Beckhoff Automation’s new machine learning (ML) solution is designed to deliver predictive/preventative maintenance functionality (based on condition monitoring and anomaly detection) for machinery.

“The concept of predictive maintenance is not new, but still has room for improvement. The fundamental idea with our ML solution no longer follows the classic engineering route of designing solutions for specific tasks based on algorithms using historic modelling and measurements, but enables the desired artificial intelligent (AI) algorithms to be learned from model process data instead,” the MD outlines.

He continues: “Simply put, most systems are designed to assume certain maintenance procedures based on their predicted performance and historical knowledge, which therefore cannot effectively predict a breakdown or failure. Our system is building algorithms, based on a machine’s performance, in real-time which will effectively enable operators to anticipate potential failures before they happen. The results are substantially more accurate.”

The ML solution can be seamlessly integrated into Beckhoff Automation’s TwinCAT 3. Building on established standards, it brings to machine learning applications the advantages of system openness familiar from PC-based control.

TwinCat machine learning uses the Open Neural Network Exchange (ONNX) format for data collection, various proven TwinCAT products are available such as TC3 Database Server TF6420 or TC3 Scope Server TF3300. Training is performed in established frameworks such as MATLAB Simulink, TensorFlow, PyTorch, SciKit-learn, a.o. A trained model can be easily imported into the TwinCAT runtime in a standardised format (ONNX).

TwinCAT Vision

TwinCAT Vision, an integrated image processing solution, adds image processing to a universal control platform that incorporates PLC, motion control, robotics, high-end measurement technology, IoT, machine learning and HMI. Automatic detection, traceability and quality control of products are becoming increasingly important tasks across all stages of production. These trends are aided by inexpensive cameras and high-performance computers, which enable the use of image processing technology in more areas than ever before.
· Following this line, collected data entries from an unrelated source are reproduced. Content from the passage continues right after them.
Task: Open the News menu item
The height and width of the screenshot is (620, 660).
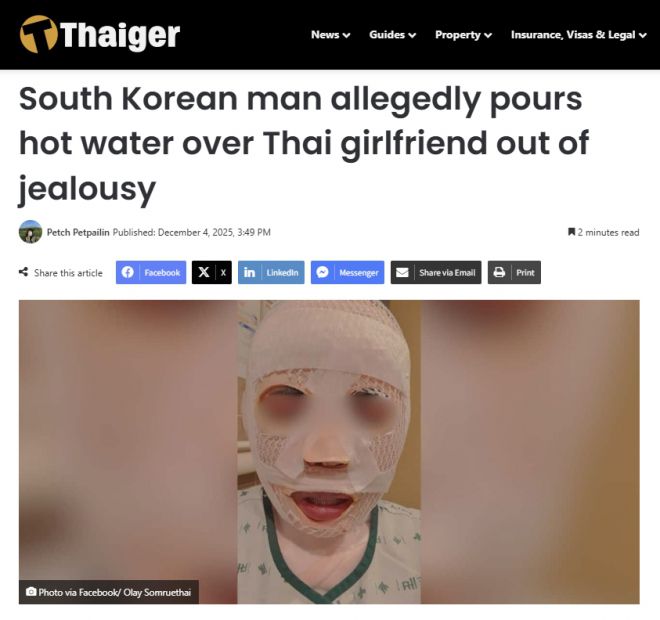Action: point(325,35)
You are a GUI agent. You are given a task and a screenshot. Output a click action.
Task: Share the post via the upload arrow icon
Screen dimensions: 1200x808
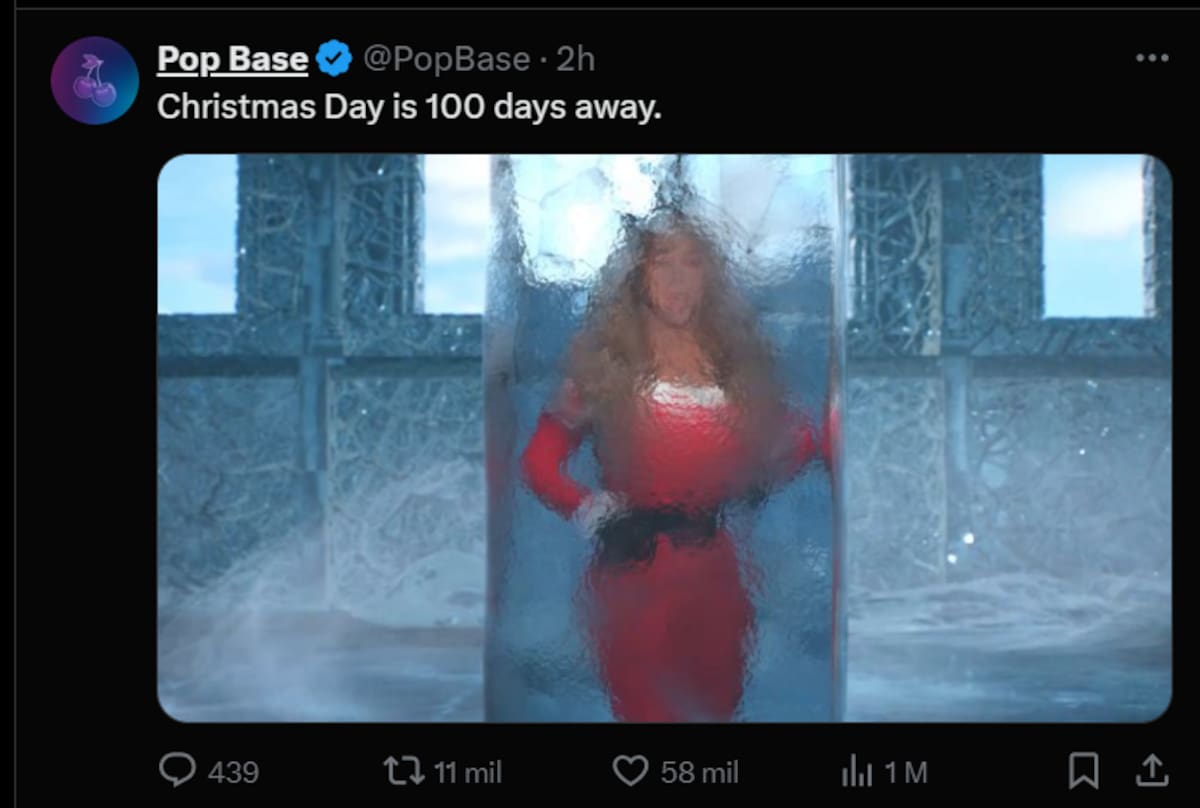pos(1151,769)
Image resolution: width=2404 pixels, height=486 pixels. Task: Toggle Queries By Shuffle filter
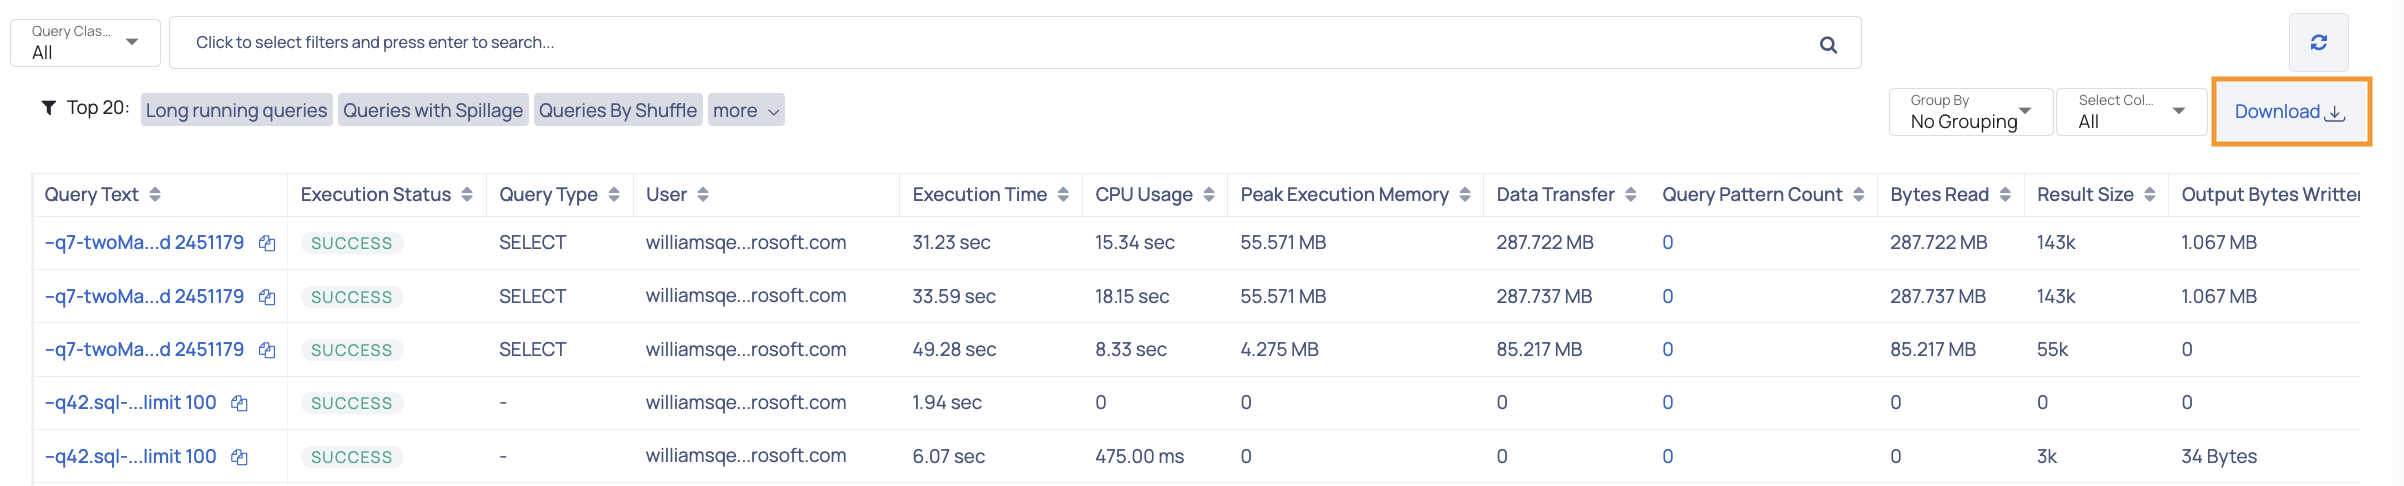(618, 110)
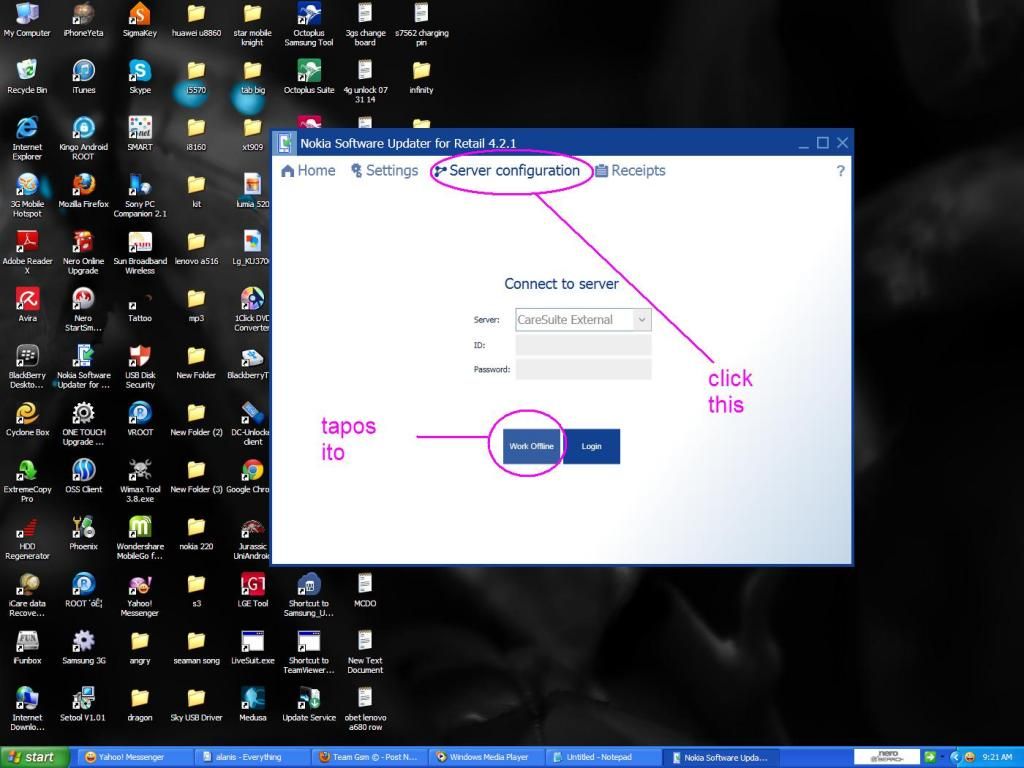1024x768 pixels.
Task: Click the question mark help icon
Action: coord(840,171)
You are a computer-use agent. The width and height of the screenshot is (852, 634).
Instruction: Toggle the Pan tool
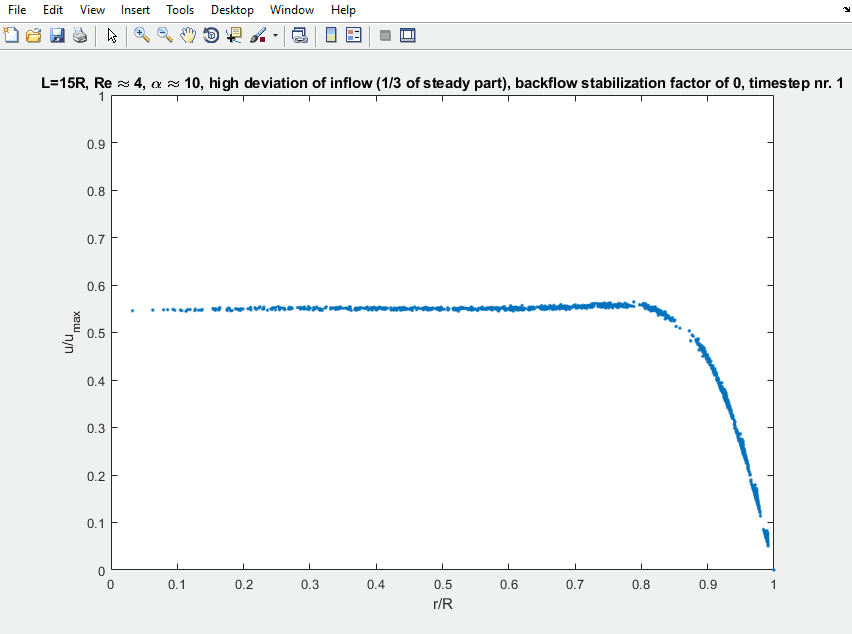(187, 34)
This simplifies engineering significantly in that it allows camera configuration and programming tasks to be carried out in the familiar PLC environment. In addition, all control functions related to image processing can be synchronised in the runtime system precisely, in real time.

Latency is eliminated, and the image processing algorithms execute in real time. “TwinCAT Vision enhances our ability to monitor machine performance in a real-time environment and in so doing is a critical component of effectively delivering on our machine learning algorithms and capabilities,” MᶜPherson points out.

TwinCAT Analytics

The third and final leg required for any thorough and real-time preventative maintenance system is a tool that enables effective collection and management of data. TwinCAT Analytics software includes online and offline condition analysis, predictive maintenance, pattern recognition, machine optimisation and long-term data archival.

“Monitoring multiple machines on a second-by-second basis is only effective if the information generated from that machine can be controlled considering the volume of data being generated is substantial,” MᶜPherson notes.

Beckhoff Automation’s TwinCAT Analytics is capable of handling large quantities of data ‘in the cloud’ and provides platform that can easily collate and interpret the data into an interface that can be used on PC or any mobile device.

The entire preventative maintenance package is a major step and breakthrough in automation techniques and one that can easily be built into an existing mining operation in South Africa. This alone can revolutionise production performance and deliver a sustainable industry for future generations.